Si bien el sorpresivo resultado de las elecciones seccionales de Cuenca se ha convertido en un caso de estudio, el impensado triunfo de Yunda en Quito también merece cierta profundización.

El punto de partida: la escasa representatividad de su votación. Prácticamente, solo 2 de cada 10 quiteños apostó por su candidatura. Sin embargo, estos 279 462 votos (de un total de más de millón y medio) fueron suficientes para que Yunda derrote a sus 17 adversarios. La explicación es simple: demasiados candidatos y, por ende, dispersión y fragmentación del voto.

El centro derecha -que a mi juicio presentó los mejores cuadros- dividió irresponsablemente el voto de la clase media. Entre Montúfar, Solines, Holguín y Vintimilla suman un tercio del pastel. En su momento, Mauricio Pozo tuvo la claridad de avizorar lo que se venía, pero la vanidad obnubiló la sensatez pragmática de este lado de la vereda. Hoy todo ese electorado se lamenta.

Por otra parte, Paco Moncayo, favorito desde el inicio, se desconectó de la gente. Evadió debates, no renovó su discurso y se confió de que era suficiente mantener la imagen de “abuelo sabio” en un momento en que el joven alcalde Rodas desvaneció esa ilusión de tener autoridades jóvenes en la capital. El general termina su carrera política con un penoso tercer lugar y la Izquierda Democrática nuevamente es sepultada a nivel nacional.

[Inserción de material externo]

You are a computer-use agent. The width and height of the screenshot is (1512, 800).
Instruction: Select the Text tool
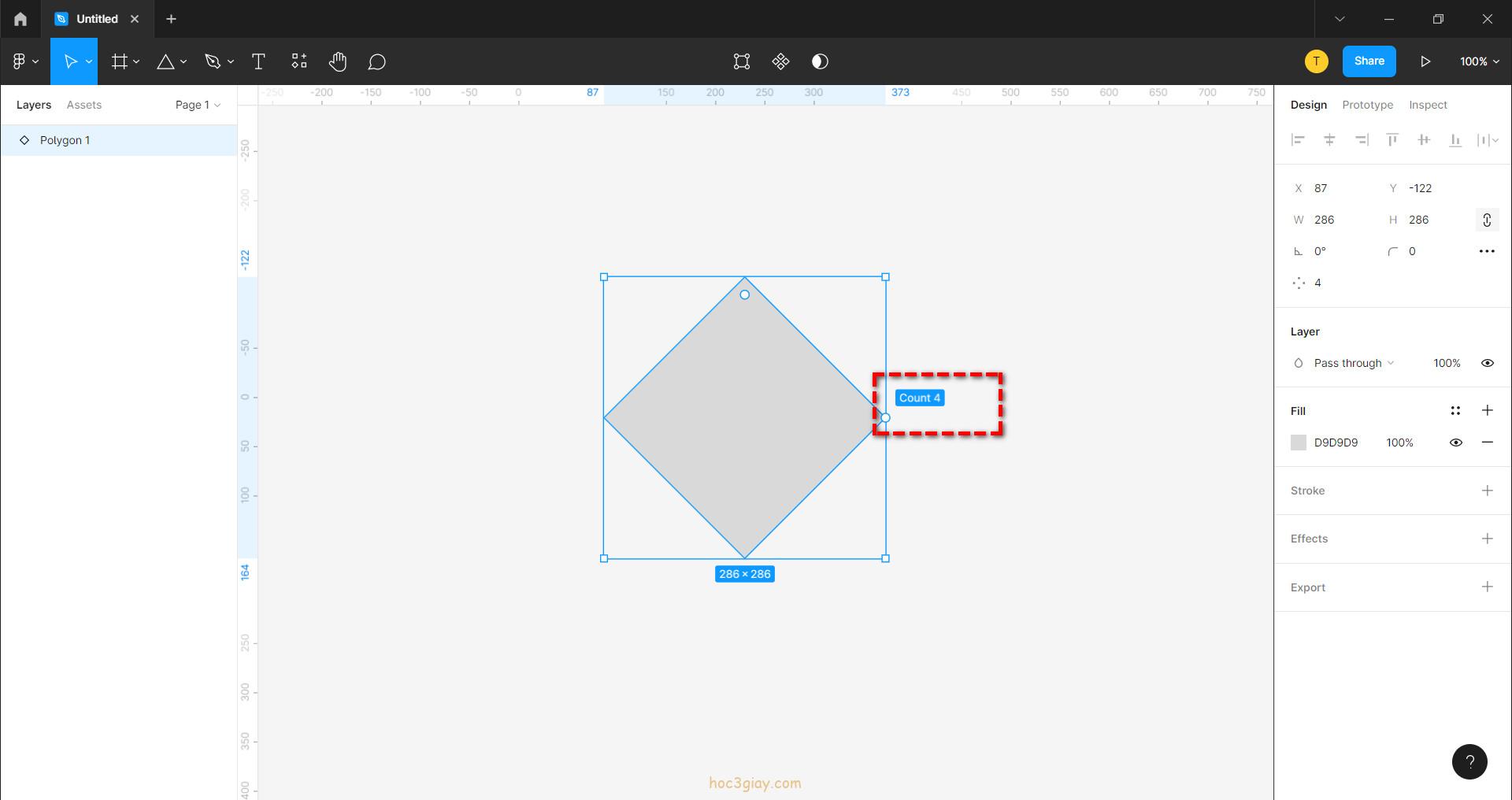258,61
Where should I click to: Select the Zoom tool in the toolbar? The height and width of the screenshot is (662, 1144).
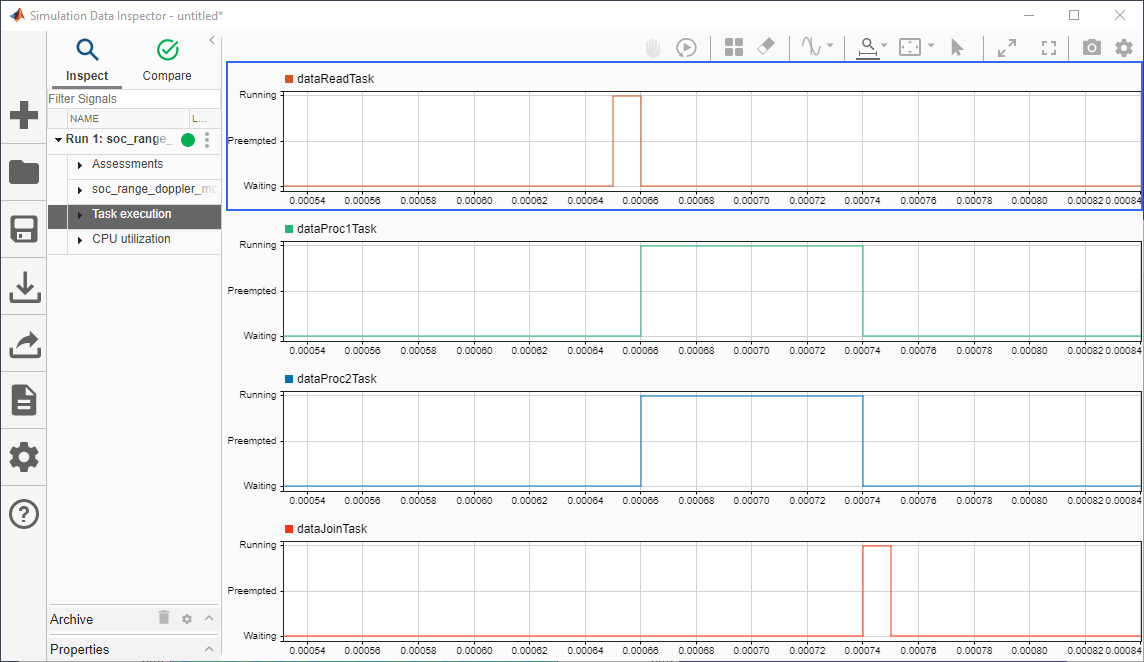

Yunda también tiene mérito, sin duda. A más de su natural popularidad como empresario de la comunicación, con un discurso coloquial, una campaña vistosa e ideas creativas, se apropió del imaginario del estrato popular. Los envenenados dardos clasistas solo fortalecieron su voto duro, también ofendido por estos desplantes de las supuestas élites ilustradas.

En este escenario de fuerte dispersión, el disciplinado voto duro del correísmo conduce a que la lista 5 se posicione como la primera fuerza política en el Concejo Metropolitano y, de paso, se lleve la prefectura de Pichincha.

Luisa Maldonado y Jorge Yunda suman el 40% de los votos del electorado quiteño, porcentaje que debería interpretarse como un voto rechazo hacia los candidatos de la clase media, quienes no se esforzaron por entender las necesidades y expectativas de los estratos más populares. Se lee como otra derrota de las élites.